Four different residential zoning ordinances are under consideration in Oxford, all of which are aimed at keeping neighborhoods free of college-student rentals.
The proposals are as follows:
- McKee Avenue, Peabody Drive, Tenney Court, and Thomson Court will have a neighborhood protection overlay in an effort to prevent properties from being rented to groups of students.
- Another low-density neighborhood overlay for 10 properties along Chestnut St. and Oak Street to keep them from becoming rental properties.
- A proposal for an amendment to a current zoning code.
- Rezoning of land in order to build 50 properties in the Heritage Vineyards subdivision, all of which will then be prohibited from being turned into student rentals.
The proposals involve what are known as residential conservation overlays, which create R-1A designations in residential zones that normally would allow rentals. These designations prohibit rentals to more than two unrelated people, effectively preventing a house being rented to a group of students.
Along US 27 sit McKee Ave. and Peabody Drive, with their two connected cul-de-sacs, on the south edge of Oxford. Residents of this community presented a petition at the Feb. 5 city council meeting to change the zoning regulations of their streets in an effort to keep it a neighborhood of family homes.
Sam Perry, Oxford’s community development director, spoke at the same meeting about the other proposed zone changes. All three had the same goals as the McKee/Peabody petition.

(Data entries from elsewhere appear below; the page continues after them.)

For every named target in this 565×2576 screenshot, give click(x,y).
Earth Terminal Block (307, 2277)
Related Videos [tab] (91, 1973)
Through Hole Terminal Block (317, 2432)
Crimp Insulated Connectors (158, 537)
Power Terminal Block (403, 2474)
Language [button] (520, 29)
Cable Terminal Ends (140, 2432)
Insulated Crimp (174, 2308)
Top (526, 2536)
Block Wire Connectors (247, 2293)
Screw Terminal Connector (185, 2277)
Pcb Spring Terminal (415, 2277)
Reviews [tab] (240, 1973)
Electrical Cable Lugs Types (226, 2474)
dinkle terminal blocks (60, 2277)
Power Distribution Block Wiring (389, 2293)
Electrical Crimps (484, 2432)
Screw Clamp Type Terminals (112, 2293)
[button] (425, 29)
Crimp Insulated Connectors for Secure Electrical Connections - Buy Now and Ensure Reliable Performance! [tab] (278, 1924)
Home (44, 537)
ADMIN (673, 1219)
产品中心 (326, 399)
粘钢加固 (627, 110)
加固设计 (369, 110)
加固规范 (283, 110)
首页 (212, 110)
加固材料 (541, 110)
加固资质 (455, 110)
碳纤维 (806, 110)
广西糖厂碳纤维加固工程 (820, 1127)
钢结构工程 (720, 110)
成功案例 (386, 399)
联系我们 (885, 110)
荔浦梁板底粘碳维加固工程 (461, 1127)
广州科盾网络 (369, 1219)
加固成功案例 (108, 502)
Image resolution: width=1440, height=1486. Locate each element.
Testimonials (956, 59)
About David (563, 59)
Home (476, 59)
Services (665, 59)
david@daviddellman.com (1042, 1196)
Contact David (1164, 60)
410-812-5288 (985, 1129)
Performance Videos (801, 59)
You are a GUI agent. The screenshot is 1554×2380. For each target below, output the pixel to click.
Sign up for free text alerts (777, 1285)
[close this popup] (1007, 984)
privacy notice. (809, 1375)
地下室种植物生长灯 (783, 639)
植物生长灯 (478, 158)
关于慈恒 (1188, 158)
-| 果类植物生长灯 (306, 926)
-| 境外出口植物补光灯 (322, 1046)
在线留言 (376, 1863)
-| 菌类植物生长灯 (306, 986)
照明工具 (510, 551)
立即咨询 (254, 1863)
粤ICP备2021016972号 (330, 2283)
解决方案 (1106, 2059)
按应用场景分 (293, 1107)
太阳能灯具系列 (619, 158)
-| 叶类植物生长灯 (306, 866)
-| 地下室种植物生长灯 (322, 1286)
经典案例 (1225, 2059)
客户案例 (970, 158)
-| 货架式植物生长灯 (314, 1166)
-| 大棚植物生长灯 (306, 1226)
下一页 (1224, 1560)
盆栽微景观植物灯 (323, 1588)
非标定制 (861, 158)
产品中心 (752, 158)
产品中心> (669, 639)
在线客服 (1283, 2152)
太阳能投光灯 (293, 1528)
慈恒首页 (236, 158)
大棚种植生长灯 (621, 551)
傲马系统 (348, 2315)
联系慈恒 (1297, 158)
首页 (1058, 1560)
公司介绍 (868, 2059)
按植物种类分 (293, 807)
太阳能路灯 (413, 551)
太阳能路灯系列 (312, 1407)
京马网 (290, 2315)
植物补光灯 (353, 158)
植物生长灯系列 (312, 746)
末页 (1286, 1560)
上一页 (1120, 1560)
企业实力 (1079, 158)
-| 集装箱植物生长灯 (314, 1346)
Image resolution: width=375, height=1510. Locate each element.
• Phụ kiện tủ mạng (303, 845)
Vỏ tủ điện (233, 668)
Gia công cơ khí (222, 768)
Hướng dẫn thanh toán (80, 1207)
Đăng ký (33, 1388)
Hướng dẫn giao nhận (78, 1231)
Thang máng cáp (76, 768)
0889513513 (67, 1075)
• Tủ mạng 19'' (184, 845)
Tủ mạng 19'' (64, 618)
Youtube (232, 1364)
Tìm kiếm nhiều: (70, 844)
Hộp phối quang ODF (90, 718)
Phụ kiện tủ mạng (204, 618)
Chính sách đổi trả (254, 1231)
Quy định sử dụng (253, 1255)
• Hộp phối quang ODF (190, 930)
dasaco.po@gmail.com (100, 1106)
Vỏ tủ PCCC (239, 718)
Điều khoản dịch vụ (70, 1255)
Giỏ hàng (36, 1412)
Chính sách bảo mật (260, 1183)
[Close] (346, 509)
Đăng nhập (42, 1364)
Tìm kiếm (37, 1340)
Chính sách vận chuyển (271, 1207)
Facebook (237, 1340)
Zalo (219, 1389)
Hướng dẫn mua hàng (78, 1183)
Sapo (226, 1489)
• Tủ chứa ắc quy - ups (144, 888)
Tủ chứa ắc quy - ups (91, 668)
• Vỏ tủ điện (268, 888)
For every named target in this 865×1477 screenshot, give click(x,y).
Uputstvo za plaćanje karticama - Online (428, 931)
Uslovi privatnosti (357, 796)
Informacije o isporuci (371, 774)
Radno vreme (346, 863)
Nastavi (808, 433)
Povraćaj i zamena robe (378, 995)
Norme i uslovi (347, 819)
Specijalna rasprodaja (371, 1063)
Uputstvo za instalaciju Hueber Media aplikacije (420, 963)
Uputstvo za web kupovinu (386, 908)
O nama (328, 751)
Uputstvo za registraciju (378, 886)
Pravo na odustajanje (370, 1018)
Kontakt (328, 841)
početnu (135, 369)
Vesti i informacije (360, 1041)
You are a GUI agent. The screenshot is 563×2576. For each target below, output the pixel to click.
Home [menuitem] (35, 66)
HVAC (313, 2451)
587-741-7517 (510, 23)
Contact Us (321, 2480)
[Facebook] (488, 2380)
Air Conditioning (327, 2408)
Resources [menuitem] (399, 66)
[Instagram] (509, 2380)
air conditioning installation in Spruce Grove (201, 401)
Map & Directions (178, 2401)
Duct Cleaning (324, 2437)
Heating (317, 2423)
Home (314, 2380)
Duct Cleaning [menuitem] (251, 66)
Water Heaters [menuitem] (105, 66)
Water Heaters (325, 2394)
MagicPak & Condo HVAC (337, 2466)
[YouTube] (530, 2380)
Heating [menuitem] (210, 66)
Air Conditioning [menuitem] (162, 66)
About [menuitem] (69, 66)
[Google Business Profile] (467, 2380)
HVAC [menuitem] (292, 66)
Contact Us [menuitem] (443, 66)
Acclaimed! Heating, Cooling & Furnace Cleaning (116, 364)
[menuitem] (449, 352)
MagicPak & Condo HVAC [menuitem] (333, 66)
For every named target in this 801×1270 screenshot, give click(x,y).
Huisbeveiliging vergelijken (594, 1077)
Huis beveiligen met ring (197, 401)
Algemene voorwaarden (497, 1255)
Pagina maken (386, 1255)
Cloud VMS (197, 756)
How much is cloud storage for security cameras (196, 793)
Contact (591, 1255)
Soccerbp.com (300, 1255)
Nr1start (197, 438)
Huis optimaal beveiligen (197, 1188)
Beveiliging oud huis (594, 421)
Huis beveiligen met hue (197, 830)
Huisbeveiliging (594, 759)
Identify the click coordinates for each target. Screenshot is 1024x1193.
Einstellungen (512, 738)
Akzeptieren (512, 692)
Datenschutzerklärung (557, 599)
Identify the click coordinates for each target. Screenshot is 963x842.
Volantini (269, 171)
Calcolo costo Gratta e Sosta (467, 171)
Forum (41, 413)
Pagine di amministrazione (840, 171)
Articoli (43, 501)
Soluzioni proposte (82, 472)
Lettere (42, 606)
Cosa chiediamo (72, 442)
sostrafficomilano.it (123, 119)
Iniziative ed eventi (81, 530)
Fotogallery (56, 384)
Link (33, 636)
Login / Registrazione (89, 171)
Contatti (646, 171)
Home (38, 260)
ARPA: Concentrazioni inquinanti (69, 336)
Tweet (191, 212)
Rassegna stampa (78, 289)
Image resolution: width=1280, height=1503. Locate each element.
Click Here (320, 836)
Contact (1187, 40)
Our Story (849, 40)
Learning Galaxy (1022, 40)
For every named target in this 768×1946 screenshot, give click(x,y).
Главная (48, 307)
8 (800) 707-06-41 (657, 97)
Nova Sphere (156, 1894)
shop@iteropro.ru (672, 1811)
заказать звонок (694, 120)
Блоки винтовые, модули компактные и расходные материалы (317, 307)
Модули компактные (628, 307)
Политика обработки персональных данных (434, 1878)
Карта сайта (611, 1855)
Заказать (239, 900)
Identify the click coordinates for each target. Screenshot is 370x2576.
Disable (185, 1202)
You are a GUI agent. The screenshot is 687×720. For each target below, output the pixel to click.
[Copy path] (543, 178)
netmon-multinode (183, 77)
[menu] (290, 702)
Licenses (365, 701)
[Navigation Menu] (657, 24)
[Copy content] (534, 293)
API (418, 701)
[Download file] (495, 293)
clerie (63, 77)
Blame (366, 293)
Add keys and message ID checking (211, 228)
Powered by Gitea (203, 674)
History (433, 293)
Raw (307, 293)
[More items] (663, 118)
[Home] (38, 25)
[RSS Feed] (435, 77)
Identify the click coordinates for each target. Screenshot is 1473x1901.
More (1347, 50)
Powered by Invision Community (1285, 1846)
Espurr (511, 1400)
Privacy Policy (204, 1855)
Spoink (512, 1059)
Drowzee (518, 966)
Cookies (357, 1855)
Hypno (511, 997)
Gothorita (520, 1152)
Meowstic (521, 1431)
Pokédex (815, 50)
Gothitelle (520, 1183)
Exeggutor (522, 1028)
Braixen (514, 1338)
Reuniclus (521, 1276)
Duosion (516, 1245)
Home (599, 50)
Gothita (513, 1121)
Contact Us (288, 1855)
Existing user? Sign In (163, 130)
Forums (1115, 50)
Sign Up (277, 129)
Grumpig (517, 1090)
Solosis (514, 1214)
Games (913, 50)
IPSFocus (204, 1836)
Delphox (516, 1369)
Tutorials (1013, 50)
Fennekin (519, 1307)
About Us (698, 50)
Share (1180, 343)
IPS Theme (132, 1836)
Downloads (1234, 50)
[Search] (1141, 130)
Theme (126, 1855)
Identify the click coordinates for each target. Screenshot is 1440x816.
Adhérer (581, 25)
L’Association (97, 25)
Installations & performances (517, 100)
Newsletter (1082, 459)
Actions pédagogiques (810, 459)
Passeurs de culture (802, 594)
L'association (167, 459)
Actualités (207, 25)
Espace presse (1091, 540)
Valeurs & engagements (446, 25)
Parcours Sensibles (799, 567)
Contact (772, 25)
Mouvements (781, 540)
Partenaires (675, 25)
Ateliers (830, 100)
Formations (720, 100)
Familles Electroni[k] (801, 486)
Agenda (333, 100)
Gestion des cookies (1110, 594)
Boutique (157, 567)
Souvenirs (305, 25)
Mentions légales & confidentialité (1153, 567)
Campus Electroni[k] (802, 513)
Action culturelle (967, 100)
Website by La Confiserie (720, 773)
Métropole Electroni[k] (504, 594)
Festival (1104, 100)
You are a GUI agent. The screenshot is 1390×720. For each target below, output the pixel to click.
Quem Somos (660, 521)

The proposal for Heritage differs slightly in that it involves land on which houses have not yet been built. The developer, seeking to build a new subdivision which could eventually include 50 homes, wants to construct it with a built-in restriction against the homes becoming student rentals. Perry said the restriction would be a selling point for the new homes, which would be built just past the Oxford Country Club, connecting Country Club Drive and Old Farm Road.
The four proposals are all in various stages of the planning and zoning processes, which require presentation to council, consideration by the planning commission and finally the passing of two separate readings by council. All of the proposals require at least one more hearing before council before they are finalized.
The city has already created more than a dozen similar overlay zones in the past.